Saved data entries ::
::::

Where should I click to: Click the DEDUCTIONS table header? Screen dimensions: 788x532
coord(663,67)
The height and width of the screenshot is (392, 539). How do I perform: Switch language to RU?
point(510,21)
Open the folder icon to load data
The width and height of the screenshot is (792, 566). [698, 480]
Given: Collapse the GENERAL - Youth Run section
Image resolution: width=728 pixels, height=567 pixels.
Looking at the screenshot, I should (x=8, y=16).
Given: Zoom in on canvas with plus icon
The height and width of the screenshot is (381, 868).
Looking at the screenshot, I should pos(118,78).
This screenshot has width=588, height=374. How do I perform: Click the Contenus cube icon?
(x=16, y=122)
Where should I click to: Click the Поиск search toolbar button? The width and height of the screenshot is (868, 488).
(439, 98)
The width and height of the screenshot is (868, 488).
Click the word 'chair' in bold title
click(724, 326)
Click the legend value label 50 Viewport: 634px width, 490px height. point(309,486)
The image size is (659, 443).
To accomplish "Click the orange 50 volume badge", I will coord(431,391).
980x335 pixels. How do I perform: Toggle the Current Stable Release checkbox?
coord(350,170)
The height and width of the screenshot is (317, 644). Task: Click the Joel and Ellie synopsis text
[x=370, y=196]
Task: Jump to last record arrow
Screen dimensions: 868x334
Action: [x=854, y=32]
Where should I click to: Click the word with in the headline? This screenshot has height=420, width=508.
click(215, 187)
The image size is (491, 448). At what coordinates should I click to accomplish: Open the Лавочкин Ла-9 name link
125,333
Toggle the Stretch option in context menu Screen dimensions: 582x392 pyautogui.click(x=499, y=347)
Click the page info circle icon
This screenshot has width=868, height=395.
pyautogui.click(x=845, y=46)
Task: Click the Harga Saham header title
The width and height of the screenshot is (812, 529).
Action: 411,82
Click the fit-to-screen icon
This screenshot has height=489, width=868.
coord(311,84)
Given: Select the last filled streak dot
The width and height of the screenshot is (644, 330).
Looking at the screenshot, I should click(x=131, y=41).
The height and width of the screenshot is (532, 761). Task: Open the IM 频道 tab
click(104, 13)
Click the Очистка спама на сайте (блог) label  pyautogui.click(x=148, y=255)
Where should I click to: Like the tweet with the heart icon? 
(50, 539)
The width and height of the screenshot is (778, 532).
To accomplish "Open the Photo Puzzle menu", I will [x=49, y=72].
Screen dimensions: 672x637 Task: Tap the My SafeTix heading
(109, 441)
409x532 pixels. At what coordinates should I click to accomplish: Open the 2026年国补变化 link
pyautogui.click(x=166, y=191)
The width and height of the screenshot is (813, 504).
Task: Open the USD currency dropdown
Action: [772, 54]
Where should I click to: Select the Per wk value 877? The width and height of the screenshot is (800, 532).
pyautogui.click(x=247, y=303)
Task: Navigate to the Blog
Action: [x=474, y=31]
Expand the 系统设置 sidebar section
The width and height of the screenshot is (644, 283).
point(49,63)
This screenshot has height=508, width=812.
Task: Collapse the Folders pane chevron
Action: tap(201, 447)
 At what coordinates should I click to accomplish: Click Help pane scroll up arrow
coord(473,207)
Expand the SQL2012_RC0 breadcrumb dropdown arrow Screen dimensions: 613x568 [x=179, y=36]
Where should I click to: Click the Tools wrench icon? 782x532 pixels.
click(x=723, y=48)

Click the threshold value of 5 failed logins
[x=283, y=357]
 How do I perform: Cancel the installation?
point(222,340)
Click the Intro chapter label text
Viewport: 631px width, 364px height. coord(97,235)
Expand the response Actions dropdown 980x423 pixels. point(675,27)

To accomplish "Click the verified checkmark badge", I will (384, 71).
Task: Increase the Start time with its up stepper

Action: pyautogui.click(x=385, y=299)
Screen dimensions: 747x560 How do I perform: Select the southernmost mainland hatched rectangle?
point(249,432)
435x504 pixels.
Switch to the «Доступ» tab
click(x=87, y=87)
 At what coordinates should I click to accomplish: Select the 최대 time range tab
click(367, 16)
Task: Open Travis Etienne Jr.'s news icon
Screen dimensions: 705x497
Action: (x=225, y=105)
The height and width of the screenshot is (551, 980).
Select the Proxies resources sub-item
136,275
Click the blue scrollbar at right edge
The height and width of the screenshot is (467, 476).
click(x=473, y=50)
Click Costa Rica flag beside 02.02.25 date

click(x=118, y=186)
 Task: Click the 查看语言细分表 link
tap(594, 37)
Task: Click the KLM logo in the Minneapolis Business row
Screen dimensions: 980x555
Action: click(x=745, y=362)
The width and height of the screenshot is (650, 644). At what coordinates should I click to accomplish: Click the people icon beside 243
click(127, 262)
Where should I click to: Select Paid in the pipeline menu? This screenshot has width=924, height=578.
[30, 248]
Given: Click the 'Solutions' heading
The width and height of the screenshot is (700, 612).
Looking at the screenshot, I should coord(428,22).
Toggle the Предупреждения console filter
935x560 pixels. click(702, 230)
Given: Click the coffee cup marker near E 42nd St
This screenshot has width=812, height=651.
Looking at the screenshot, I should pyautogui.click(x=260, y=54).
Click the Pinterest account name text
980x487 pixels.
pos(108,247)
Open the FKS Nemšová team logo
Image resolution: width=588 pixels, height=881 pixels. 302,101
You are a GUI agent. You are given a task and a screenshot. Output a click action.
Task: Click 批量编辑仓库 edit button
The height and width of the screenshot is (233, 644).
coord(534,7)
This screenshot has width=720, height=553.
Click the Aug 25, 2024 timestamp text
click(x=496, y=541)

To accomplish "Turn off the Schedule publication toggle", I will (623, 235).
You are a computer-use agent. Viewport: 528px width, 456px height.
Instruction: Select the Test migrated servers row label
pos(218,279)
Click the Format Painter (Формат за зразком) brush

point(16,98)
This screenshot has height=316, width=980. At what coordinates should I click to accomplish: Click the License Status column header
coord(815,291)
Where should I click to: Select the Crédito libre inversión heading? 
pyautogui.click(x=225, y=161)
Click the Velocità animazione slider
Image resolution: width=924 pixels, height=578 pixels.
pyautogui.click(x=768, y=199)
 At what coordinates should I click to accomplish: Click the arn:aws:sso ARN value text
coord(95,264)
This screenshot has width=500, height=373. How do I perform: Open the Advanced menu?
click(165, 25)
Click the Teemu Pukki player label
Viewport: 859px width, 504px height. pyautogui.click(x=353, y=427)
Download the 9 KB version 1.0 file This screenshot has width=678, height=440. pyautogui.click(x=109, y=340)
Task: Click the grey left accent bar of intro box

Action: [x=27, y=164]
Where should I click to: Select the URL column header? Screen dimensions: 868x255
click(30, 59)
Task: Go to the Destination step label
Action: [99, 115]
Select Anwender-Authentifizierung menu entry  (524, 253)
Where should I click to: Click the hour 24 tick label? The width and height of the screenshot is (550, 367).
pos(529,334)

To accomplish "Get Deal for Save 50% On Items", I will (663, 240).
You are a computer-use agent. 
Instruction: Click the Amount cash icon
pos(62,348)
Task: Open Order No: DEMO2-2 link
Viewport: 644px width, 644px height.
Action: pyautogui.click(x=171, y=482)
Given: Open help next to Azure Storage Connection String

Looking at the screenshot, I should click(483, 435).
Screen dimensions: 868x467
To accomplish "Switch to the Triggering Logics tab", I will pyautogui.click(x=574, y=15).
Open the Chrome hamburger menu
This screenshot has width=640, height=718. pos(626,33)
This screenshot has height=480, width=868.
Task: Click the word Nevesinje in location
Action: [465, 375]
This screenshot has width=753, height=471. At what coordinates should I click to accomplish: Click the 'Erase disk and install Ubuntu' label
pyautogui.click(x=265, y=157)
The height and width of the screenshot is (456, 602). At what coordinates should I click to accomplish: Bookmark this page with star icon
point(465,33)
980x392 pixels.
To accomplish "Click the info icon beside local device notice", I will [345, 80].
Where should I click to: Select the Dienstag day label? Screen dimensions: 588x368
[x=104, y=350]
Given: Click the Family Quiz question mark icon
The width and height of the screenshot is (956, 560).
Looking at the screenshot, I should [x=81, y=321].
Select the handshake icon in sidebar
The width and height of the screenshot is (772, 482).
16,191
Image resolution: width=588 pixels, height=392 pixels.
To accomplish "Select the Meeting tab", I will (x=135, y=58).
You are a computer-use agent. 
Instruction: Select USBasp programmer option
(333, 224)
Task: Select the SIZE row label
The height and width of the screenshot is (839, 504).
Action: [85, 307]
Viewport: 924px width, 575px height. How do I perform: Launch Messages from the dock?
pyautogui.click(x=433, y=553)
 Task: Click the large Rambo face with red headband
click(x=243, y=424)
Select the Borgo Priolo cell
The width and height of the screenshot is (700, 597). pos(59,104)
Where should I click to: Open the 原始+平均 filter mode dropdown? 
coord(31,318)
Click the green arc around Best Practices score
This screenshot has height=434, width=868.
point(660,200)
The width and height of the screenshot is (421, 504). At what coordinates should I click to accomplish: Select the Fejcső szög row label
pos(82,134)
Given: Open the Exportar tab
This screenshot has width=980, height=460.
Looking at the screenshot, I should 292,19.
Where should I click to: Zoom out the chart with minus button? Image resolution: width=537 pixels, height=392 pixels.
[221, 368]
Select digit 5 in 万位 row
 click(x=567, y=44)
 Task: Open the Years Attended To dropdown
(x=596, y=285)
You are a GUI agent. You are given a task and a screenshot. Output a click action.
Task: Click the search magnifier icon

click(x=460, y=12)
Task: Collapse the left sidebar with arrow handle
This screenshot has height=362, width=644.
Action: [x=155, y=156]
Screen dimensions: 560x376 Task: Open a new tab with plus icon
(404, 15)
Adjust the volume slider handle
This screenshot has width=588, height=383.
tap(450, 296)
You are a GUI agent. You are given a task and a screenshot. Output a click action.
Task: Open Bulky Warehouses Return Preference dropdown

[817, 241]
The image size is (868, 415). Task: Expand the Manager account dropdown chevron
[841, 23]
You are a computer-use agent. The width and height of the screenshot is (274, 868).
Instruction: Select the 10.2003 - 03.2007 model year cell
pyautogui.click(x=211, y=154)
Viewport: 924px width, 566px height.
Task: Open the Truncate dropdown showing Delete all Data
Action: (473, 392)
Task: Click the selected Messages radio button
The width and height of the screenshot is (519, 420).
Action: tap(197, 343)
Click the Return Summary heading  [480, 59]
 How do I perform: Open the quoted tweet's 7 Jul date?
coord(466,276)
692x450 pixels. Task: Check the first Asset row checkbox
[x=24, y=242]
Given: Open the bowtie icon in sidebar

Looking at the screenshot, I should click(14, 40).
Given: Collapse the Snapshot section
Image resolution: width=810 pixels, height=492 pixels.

::::

From the records above, transcribe without alteration every line from the one with "Viewport: 644px width, 644px height." to the one with "Select the handshake icon in sidebar", inclusive.

Viewport: 644px width, 644px height.
Action: pyautogui.click(x=171, y=482)
Given: Open help next to Azure Storage Connection String

Looking at the screenshot, I should click(483, 435).
Screen dimensions: 868x467
To accomplish "Switch to the Triggering Logics tab", I will pyautogui.click(x=574, y=15).
Open the Chrome hamburger menu
This screenshot has width=640, height=718. pos(626,33)
This screenshot has height=480, width=868.
Task: Click the word Nevesinje in location
Action: [465, 375]
This screenshot has width=753, height=471. At what coordinates should I click to accomplish: Click the 'Erase disk and install Ubuntu' label
pyautogui.click(x=265, y=157)
The height and width of the screenshot is (456, 602). At what coordinates should I click to accomplish: Bookmark this page with star icon
point(465,33)
980x392 pixels.
To accomplish "Click the info icon beside local device notice", I will [345, 80].
Where should I click to: Select the Dienstag day label? Screen dimensions: 588x368
[x=104, y=350]
Given: Click the Family Quiz question mark icon
The width and height of the screenshot is (956, 560).
Looking at the screenshot, I should [x=81, y=321].
Select the handshake icon in sidebar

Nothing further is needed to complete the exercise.